# New Enclosure.



## riegs22 (Jun 11, 2009)

Hey just wanted to show some of you guys the new cages I got in.

It’s the perfect size for my mantids, and sticks. Its 20 inches tall and the base is 8 inches by 10 inches. The top and bottom are plastic. The top is has holes for ventilation as well as a strong net to allow mantids to hang from the top. Also it has feeder holes for easy feeding. The plastic on the bottom is nice for moist substrates since they won’t leak all over the place.

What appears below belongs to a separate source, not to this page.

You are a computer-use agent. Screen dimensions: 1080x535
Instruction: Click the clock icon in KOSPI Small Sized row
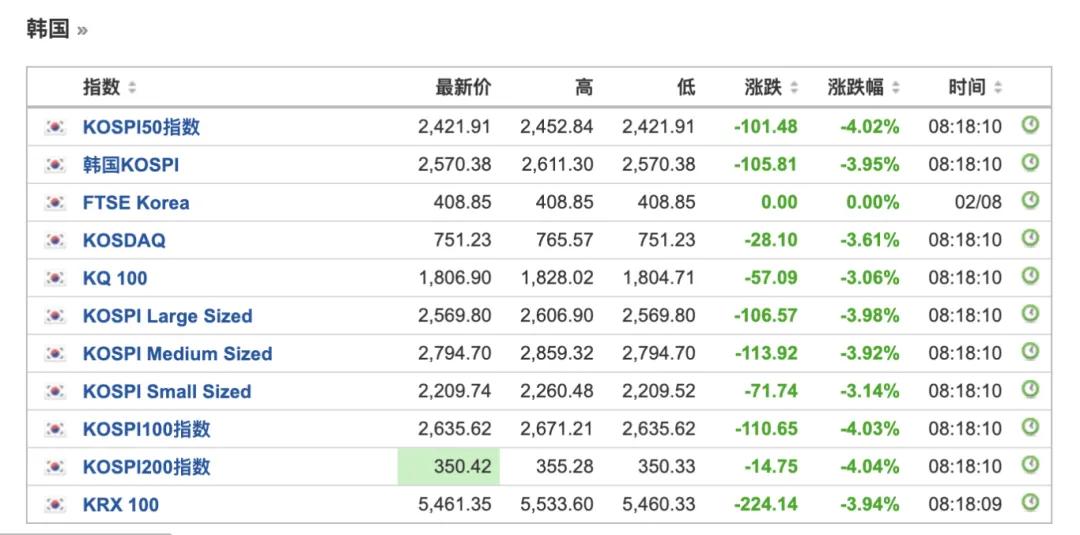click(1030, 391)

What do you guys think of them?


----------



## Katnapper (Jun 12, 2009)

Hmmm.... not bad! Is it the strong netting all the way around? And what is that hole in the front? Is it open, or does it have a netting cover too? Can you open it?  

Oh, and how much do they weigh... and cost?


----------



## Rick (Jun 12, 2009)

Pretty neat. Looks way too large for a single mantis.


----------



## riegs22 (Jun 12, 2009)

Yeah the hole on the side is open but theres a special plug for it. Kinda like a foam plug topped off with plastic. So its a nice feeder hole. The netting is completly around and the top is where you can access it. It might seem kinda big for one mantid buts its nice for a colony of ghosts or a bunch of nymphs. and was like 28 bucks which is way cheaper then some nice cages ive seen online. Its also very sturdy and looks nice.


----------



## Rick (Jun 12, 2009)

riegs22 said:


> Yeah the hole on the side is open but theres a special plug for it. Kinda like a foam plug topped off with plastic. So its a nice feeder hole. The netting is completly around and the top is where you can access it. It might seem kinda big for one mantid buts its nice for a colony of ghosts or a bunch of nymphs. and was like 28 bucks which is way cheaper then some nice cages ive seen online. Its also very sturdy and looks nice.

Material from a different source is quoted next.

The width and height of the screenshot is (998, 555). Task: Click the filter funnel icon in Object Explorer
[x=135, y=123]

Where did you but it from ? I agree on it being a great place for nymphs.


----------



## [email protected] (Jun 12, 2009)

[SIZE=14pt]Ya it is cool looking, I could see it being used for some reps and things B) , like rick said where did you find it? and how much? any other size?.[/SIZE]


----------



## d17oug18 (Jun 12, 2009)

ive seen something similar here in california, they used different sized window screens and revits to piece it together. to me there to expensive when they look like i could do it myself. but that one looks alot bigger than the ones ive ever seen. to be honest it looks a lil nicer too lol.


----------



## PhilinYuma (Jun 12, 2009)

Hey, Riegs22! You say that you "got these in." Does that mean that you own or work in a pet store? If so, how much are they, and who makes them? They seem to be a bit tall for mantids, but if the price is right...


----------



## riegs22 (Jun 12, 2009)

PhilinYuma said:


> Hey, Riegs22! You say that you "got these in." Does that mean that you own or work in a pet store? If so, how much are they, and who makes them? They seem to be a bit tall for mantids, but if the price is right...

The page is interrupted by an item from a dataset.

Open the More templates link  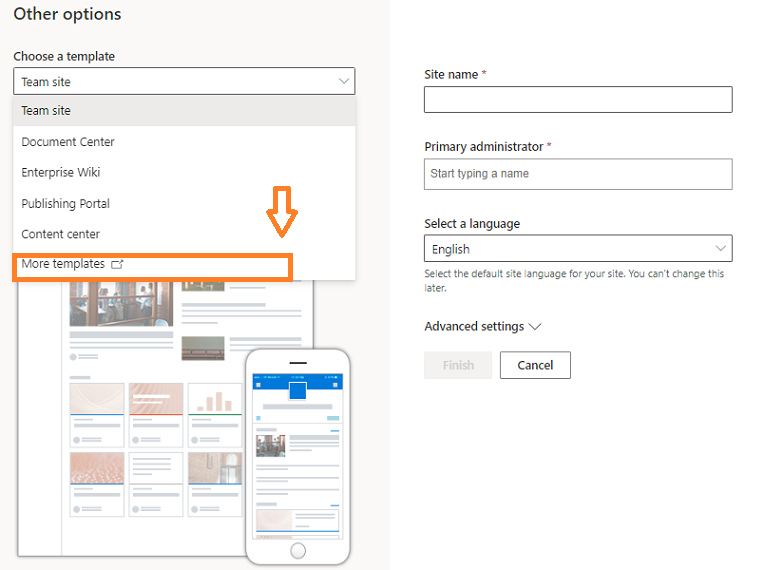(x=63, y=264)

I have started putting together a website for insect care. Insectsinc.com, (dont bother going there right now its still being worked on so you wont see any page). They are for the site. They will be around 30 bucks for that size and I have one size larger for around 35 the larger one is the same height, but the base is 11 inches X 14 inches.

I made these for larger mantids, when you get an almost 4 inch mantis molting its ideal. Also some of the taller grass mantids have room to move around. I like them because they look nicer then a bunch of cups. And are a lot cheaper then some Exoterra screened cages.

The plastic base and lid are both an inch and a half deep, and made from clear plastic.

If you guys are really interested I could get some better photo's for you.

Also they work great for some spiny stick colonies


----------



## PhilinYuma (Jun 12, 2009)

I just changed that to measurements that make sense to me, and the smaller tank is just under 7gals (26L). The price is really competative (it costs me about $33 to convert a glass 10gal tank, including the price of the tank). I agree with Rick, though. Many of us keep single mantises in isolation, so to attract the mantis crowd, you might want to consider a smaller tank, say about 10" high, and offer it to folks who want to exhibit some of their mantids in the living area instead of in those god awful pots!


----------



## riegs22 (Jun 12, 2009)

PhilinYuma said:


> I just changed that to measurements that make sense to me, and the smaller tank is just under 7gals (26L). The price is really competative (it costs me about $33 to convert a glass 10gal tank, including the price of the tank). I agree with Rick, though. Many of us keep single mantises in isolation, so to attract the mantis crowd, you might want to consider a smaller tank, say about 10" high, and offer it to folks who want to exhibit some of their mantids in the living area instead of in those god awful pots!


How about one thats 9 inches by 6 inches for the base and 10 inches tall!


----------